# [ABOUT THIS TASK]
Give back all of the records, exactly and completely.
──────── TASK DATA
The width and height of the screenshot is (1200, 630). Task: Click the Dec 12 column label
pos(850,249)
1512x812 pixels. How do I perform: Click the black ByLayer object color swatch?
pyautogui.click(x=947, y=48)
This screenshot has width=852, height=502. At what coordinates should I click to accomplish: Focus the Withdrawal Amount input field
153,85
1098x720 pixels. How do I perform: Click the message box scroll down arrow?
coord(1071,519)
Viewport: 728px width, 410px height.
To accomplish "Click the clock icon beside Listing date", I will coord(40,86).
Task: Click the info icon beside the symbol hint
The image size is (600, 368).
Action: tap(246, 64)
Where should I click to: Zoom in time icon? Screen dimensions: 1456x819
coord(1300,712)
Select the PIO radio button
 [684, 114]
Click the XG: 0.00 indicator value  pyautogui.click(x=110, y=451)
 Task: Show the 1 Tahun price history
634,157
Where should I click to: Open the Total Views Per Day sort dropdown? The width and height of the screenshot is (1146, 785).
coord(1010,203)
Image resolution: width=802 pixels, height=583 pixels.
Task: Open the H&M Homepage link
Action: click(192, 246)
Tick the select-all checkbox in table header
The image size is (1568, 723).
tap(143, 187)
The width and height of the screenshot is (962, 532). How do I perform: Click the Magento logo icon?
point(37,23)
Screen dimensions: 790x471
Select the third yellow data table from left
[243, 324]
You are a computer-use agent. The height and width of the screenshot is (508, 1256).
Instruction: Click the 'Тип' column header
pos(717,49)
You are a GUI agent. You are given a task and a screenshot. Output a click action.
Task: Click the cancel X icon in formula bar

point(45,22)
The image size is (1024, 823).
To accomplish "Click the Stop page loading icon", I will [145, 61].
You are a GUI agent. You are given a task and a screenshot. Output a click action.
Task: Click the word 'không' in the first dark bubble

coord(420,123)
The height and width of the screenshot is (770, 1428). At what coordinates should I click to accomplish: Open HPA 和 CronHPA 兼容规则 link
────────────────
# [YOUR RESPONSE]
The width and height of the screenshot is (1200, 630). Task: Click the Dec 12 column label
pos(850,249)
1512x812 pixels. How do I perform: Click the black ByLayer object color swatch?
pyautogui.click(x=947, y=48)
This screenshot has width=852, height=502. At what coordinates should I click to accomplish: Focus the Withdrawal Amount input field
153,85
1098x720 pixels. How do I perform: Click the message box scroll down arrow?
coord(1071,519)
Viewport: 728px width, 410px height.
To accomplish "Click the clock icon beside Listing date", I will coord(40,86).
Task: Click the info icon beside the symbol hint
The image size is (600, 368).
Action: tap(246, 64)
Where should I click to: Zoom in time icon? Screen dimensions: 1456x819
coord(1300,712)
Select the PIO radio button
 [684, 114]
Click the XG: 0.00 indicator value  pyautogui.click(x=110, y=451)
 Task: Show the 1 Tahun price history
634,157
Where should I click to: Open the Total Views Per Day sort dropdown? The width and height of the screenshot is (1146, 785).
coord(1010,203)
Image resolution: width=802 pixels, height=583 pixels.
Task: Open the H&M Homepage link
Action: click(192, 246)
Tick the select-all checkbox in table header
The image size is (1568, 723).
tap(143, 187)
The width and height of the screenshot is (962, 532). How do I perform: Click the Magento logo icon?
point(37,23)
Screen dimensions: 790x471
Select the third yellow data table from left
[243, 324]
You are a computer-use agent. The height and width of the screenshot is (508, 1256).
Instruction: Click the 'Тип' column header
pos(717,49)
You are a GUI agent. You are given a task and a screenshot. Output a click action.
Task: Click the cancel X icon in formula bar

point(45,22)
The image size is (1024, 823).
To accomplish "Click the Stop page loading icon", I will [145, 61].
You are a GUI agent. You are given a task and a screenshot. Output a click action.
Task: Click the word 'không' in the first dark bubble

coord(420,123)
The height and width of the screenshot is (770, 1428). At what coordinates should I click to accomplish: Open HPA 和 CronHPA 兼容规则 link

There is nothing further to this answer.